Утром за завтраком Мария Алексеевна, с которой у нас была холодная война, уронила как будто между прочим:

– Что же Вы будете делать с Толстым, Пётр Александрович? – Я навострила уши. Судя по кинутому на меня многочисленному взгляду, разговор предназначался для одного зрителя.

– А что я, по-вашему, должен с ним сделать? – Поморщился губернатор, даже не оторвав взгляда от своей газеты.

– Ну как же! Всё же дуэль! – Возмутилась генеральша.

– Фёдор Алексеевич участвовал в дуэли? – Тут уж не выдержала я. Сердце сжалось в тревоге за порывистого поручика.

– Не в первый раз. – Пётр Александрович сложил газету и недовольно сначала посмотрел на жену, потом на меня. – Вам не следует тревожиться, Вера Павловна. Толстой хоть и дальний мне родственник, но совсем другой. Дуэлянт, транжира…

– И бабник. – Вставила свои пять копеек Мария Алексеевна. Генерал снова поморщился.

– Одним словом, таковых людей может исправить только достойное наказание. Пока поручик отправляется на гауптвахту, но, скорее всего, он будет уволен из гвардии. Или разжалован в рядовые. Это вопрос времени.

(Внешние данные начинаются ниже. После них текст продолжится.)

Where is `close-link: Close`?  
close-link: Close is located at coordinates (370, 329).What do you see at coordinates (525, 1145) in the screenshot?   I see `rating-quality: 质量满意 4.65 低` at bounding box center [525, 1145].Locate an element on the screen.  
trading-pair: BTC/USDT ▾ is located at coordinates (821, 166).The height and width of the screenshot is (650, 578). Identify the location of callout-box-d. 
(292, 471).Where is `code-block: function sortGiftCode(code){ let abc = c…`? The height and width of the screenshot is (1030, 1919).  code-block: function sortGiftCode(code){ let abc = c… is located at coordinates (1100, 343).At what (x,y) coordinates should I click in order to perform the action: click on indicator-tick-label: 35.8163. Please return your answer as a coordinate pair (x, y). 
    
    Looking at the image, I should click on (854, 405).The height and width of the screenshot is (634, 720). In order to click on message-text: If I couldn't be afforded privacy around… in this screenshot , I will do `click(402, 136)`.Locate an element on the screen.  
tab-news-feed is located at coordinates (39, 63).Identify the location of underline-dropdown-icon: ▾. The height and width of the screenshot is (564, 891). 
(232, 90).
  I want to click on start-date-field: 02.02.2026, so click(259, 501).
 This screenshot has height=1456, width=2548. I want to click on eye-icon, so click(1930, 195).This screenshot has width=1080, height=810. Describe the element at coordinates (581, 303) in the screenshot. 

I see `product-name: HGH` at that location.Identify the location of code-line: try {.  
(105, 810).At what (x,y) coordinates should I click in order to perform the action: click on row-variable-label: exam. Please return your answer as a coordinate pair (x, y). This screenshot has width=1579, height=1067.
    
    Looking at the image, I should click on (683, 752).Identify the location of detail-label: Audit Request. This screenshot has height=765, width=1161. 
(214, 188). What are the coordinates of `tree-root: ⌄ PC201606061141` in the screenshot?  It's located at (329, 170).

Так вот что делал Толстой вчера перед домом губернатора! Он пришёл проститься. Чувства у меня были на этот счёт смешанные: досада, тревога. Глупый мальчишка. Впрочем, главное, чтобы Фёдор Алексеевич остался жив.

Глава 9. Дождливая

В этот день наше настроение с Сергеем Александрович оказалось поразительно схожим. Я всё размышляла о поручике, искренне надеясь, что этот дурень не ранен, и возможно было ли ему послать хотя бы записку?